Они шли по коридорам, и Сикорская сквозь ресницы наблюдала, как Кочубей поглядывает на неё. Наталья про себя усмехнулась: если бы её провожатый знал, что все деньги, которые она добыла, продавая вещи императрицы, зашиты в подкладку старого вдовьего салопа, он бы его отнял, а так бывшая камер-фрейлина без помех уносила с собой более четырех тысяч рублей. Кочубей привёл Наталью в караульное помещение и, вызвав кучера, велел тому заложить лошадь и отвезти даму туда, куда она пожелает.
Когда Сикорская села в экипаж, граф развернулся и ушёл обратно в подъезд. Наталья могла отправиться лишь в одно-единственное место, и она велела кучеру ехать на Охту. После полуночи прошло уже более четырех часов, когда Сикорская добралась до дома мадам Клариссы. Отпустив возницу, Наталья зашла с переулка во двор, нащупала нужное место на стене дома и надавила. Потайной ход открылся. Уже через минуту Сикорская расположилась в хозяйской спальне.
«Теперь спать! – велела она себе. – Чай не впервой в грязи валяться. Но только в этот раз это отнюдь не конец: Ресовский уже не сбежит, да и Минкина меня любит, без помощи не оставит».
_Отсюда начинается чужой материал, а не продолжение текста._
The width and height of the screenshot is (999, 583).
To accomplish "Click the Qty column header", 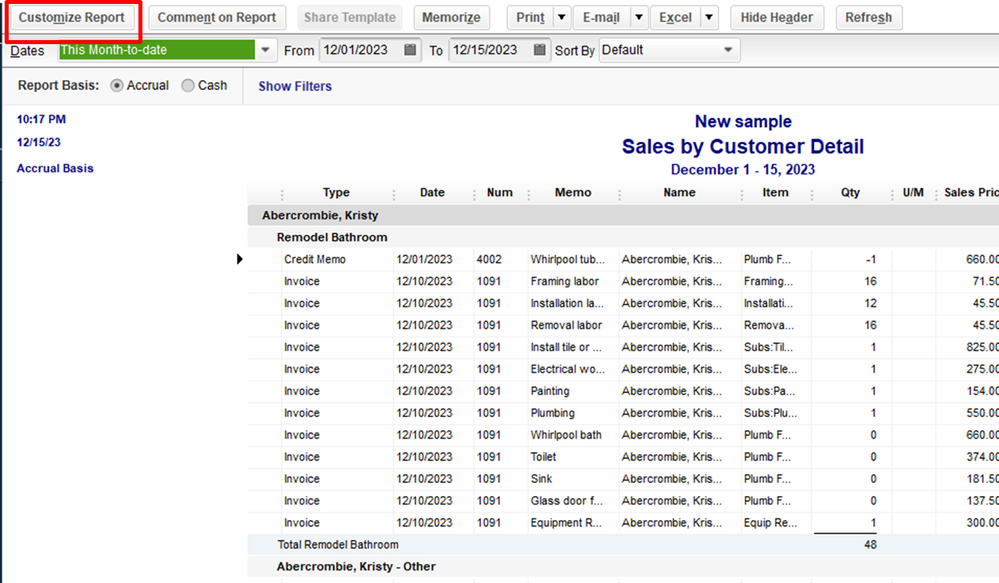I will (850, 193).
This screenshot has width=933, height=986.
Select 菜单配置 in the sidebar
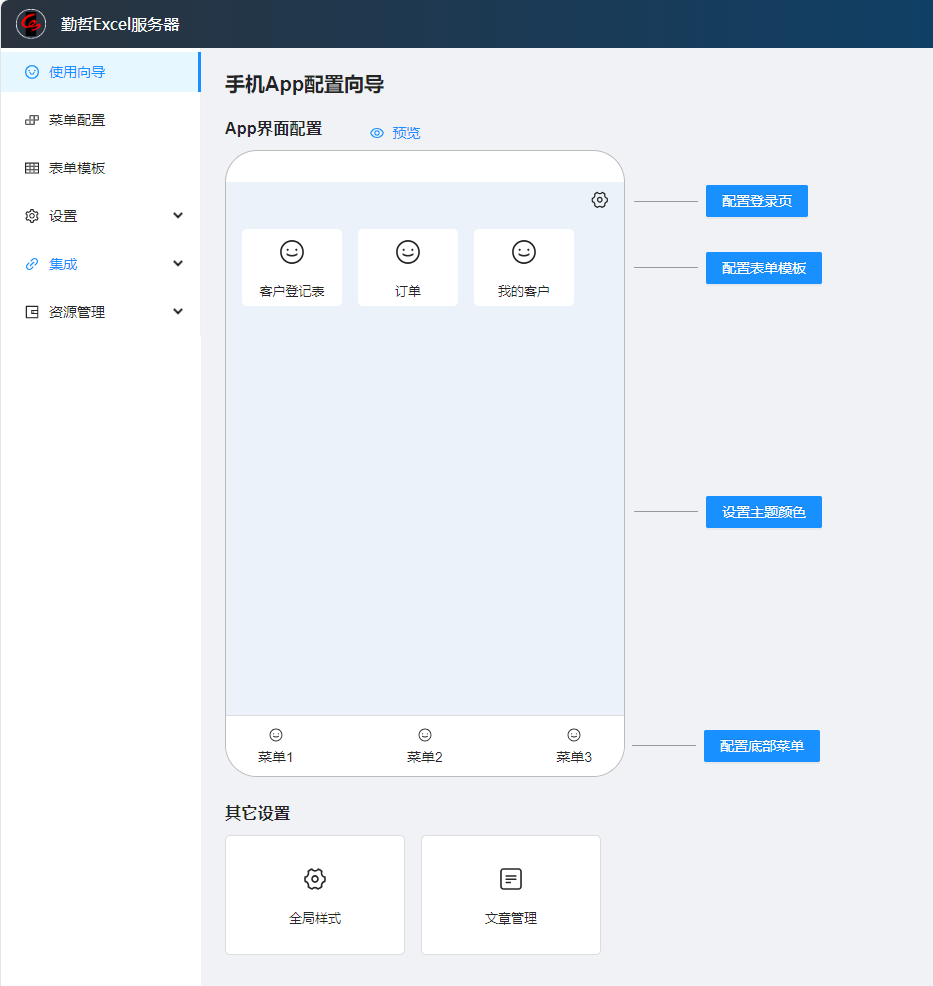(77, 120)
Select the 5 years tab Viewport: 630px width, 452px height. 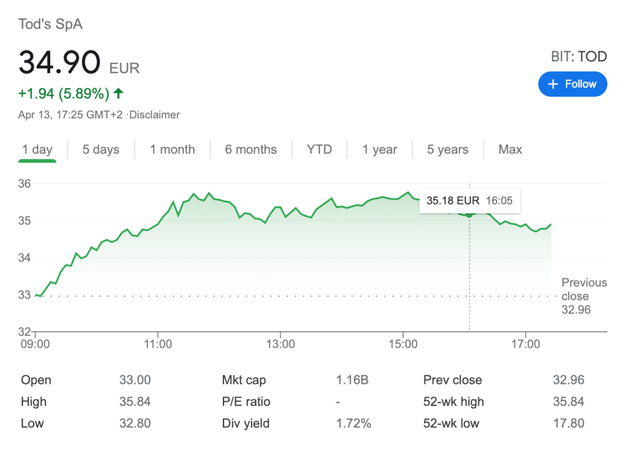click(447, 150)
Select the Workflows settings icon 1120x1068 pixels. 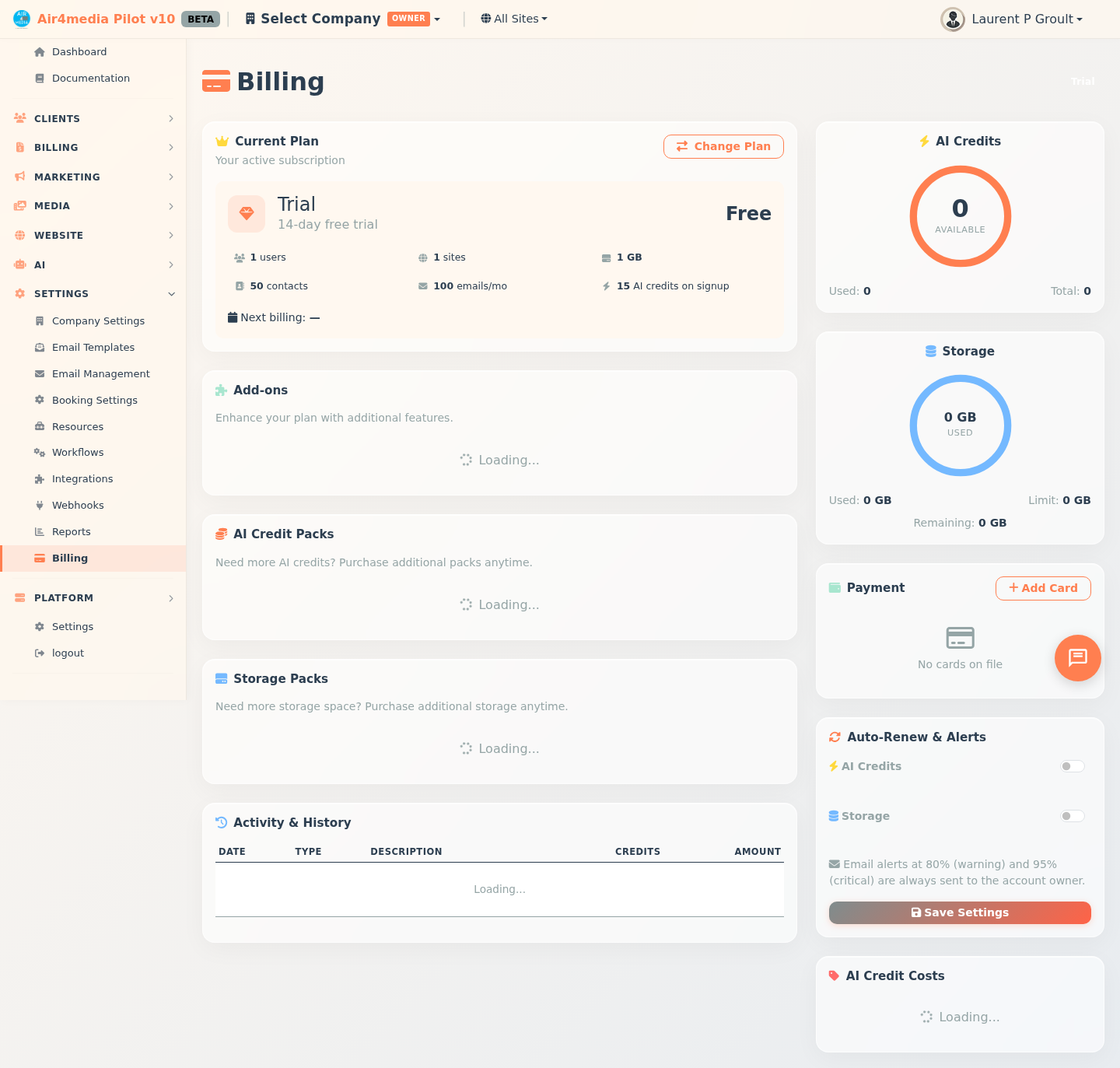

Крепко подбив отсыревшие в нетопленном доме подушки, Наталья кинула поверх покрывала два одеяла из соседних комнат, легла, закрыла глаза и сразу же провалилась в черноту изматывающего кошмарами сна.
В Зимнем дворце о позорном происшествии с камер-фрейлиной пока знали лишь те, кто беседовал с Сикорской в её комнате, да ещё один человек. Вот его-то и поджидали в караульном помещении граф Кочубей и фрейлина Орлова. Сидели они в караульне с самого отъезда воровки, давно перебрали всевозможные темы для разговоров и теперь молчали.
– Эх, надо было мне с вами поспорить, Агата Андреевна, – прервал паузу Кочубей. – Не верю я, что Сикорская решится на такую наглость.
– Посмотрим, – отозвалась Орлова, но потом смилостивилась над «неверующим Фомой» и подсказала: – Вы помните, что сделал Аракчеев с собственной молодой женой, когда узнал о её нечистоплотном поступке? А ведь бедная графиня всего-то приняла небольшое денежное подношение.
– Ну помню: он жену выгнал!
– Вот именно! А Сикорская ему всего лишь кузина, да к тому же она обворовывала не кого-нибудь, а императрицу. Аракчеев с такой родственницы шкуру спустит, а может, и вовсе на каторгу отправит. Так что не сунется к нему Сикорская. Другой родни у неё в столице нет, подруг у этой ведьмы отродясь не было, так что путь ей один – в дом мадам Клариссы. Если она знает о существовании тайного входа, а я думаю, что так оно и есть, то, считай, мы с вами уже определили того, кто открыл убийце дорогу.
Кочубей с сомнением приподнял брови.
– А почему вы уверены, что сама Сикорская не убивала? – спросил он.
– Давайте подождём возвращения нашего «возницы», – предложила Орлова. – Вдруг я всё-таки ошибаюсь, а вы выиграете наш спор…
Кочубей согласился. Впрочем, ждать им пришлось недолго: вскоре появился замаскированный под кучера городовой.
– Ну что? – нетерпеливо спросил граф.
– Как вы и предупреждали, ваше сиятельство, дама поехала на Охту. Остановить велела, не доезжая одну улицу до нужного дома. Я сделал вид, что развернулся в обратную сторону, а сам чуть погодя двинул следом. В нужный двор она зашла не в калитку, а через сад с переулка. Повозилась чуток у стены и как будто бы растворилась. Света внутри не зажигала. Я подождал с полчаса, а потом поехал обратно.
– Молодец! Теперь иди отдыхай. Завтра сообщу твоему начальству, чтоб наградили тебя за верную службу!
– Служу Царю и Отечеству! – обрадовался городовой, он распрощался и вышел, а граф Кочубей склонил перед фрейлиной голову.
– Ну что ж, Агата Андреевна, снимаю шляпу! Может, вы теперь мне объясните, что нас ждёт дальше?